Newspaper in Chico, California

The Chico Enterprise-Record is the daily newspaper of Chico, California. Also known as the E-R, the newspaper was first published in Bidwell Bar, California as the Butte Record in 1853 and has been owned by the MediaNews Group corporation since 1999. The paper has a circulation of less than 10,000 Editions of the Enterprise-Record include the Oroville Mercury-Register.
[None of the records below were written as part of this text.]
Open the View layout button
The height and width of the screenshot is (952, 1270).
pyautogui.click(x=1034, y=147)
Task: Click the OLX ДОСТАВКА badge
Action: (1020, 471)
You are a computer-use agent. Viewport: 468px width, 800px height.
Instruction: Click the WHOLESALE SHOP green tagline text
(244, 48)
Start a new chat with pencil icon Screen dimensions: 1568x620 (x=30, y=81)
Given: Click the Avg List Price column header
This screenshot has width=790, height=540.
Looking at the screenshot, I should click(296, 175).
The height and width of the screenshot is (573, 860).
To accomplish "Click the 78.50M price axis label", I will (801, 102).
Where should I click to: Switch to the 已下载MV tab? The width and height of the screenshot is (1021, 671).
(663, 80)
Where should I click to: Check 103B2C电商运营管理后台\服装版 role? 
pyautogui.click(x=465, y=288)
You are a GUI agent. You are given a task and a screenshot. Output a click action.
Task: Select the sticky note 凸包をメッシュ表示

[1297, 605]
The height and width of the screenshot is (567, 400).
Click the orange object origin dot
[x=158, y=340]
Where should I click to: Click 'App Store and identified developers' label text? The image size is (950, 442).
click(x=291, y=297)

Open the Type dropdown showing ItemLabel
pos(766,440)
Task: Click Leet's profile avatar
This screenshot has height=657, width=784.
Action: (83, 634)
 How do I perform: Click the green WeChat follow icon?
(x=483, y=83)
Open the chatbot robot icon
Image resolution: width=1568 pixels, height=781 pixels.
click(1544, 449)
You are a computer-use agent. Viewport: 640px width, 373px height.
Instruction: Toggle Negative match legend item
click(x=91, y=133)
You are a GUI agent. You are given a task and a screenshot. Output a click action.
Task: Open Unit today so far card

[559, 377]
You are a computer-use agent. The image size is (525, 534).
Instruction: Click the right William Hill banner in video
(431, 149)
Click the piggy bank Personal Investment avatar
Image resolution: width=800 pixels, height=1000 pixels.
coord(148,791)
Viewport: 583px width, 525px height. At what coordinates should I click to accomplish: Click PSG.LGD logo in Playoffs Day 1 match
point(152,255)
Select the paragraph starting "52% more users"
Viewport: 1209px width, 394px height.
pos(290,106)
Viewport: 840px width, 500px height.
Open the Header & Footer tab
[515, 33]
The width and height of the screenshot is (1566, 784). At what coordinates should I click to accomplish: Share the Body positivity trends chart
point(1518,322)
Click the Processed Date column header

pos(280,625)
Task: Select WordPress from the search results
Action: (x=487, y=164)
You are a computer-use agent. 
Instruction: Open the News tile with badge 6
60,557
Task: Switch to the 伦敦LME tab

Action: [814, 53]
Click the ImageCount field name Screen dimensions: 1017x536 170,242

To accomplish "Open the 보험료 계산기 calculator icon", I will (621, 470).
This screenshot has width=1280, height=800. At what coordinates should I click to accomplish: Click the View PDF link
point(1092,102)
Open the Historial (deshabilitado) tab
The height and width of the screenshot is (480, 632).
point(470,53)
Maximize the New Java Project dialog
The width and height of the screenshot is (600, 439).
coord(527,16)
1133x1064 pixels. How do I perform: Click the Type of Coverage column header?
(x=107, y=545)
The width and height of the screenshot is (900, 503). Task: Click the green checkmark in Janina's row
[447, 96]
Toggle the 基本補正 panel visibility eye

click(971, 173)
The Enterprise-Record is the result of the merger of the Chico Enterprise and the Chico Record on Dec. 6, 1948. Both predecessor publications had a long and storied history throughout the north valley of the Sacramento River.

==History==

=== Chico Record ===
The first edition of the Butte Record was published in Bidwell's Bar, California, on Nov. 12, 1853. The first publisher was C.W. Stiles, who hired Harry De Courcey as first editor and L.P Hall as first printer. The two workers didn't get along and soon after launching De Courcey severely stabbed Hall in the shoulder with a knife. The editor went to jail and Stiles hired hotel owner George H. Crossette to replace him. In February 1854, after working at the paper for a few weeks, Crossette trade his hotel and a ranch to Stiles for ownership of the Record. Crossette was known as "a bitter partisan" who denounced political opponents in his paper. In 1856, he moved the Record to Oroville after the county seat was relocated to that city. At that time Crossette expanded the paper to a daily and absorbed rival papers The Northern Californian and The Butte Democrat, which shared an owner.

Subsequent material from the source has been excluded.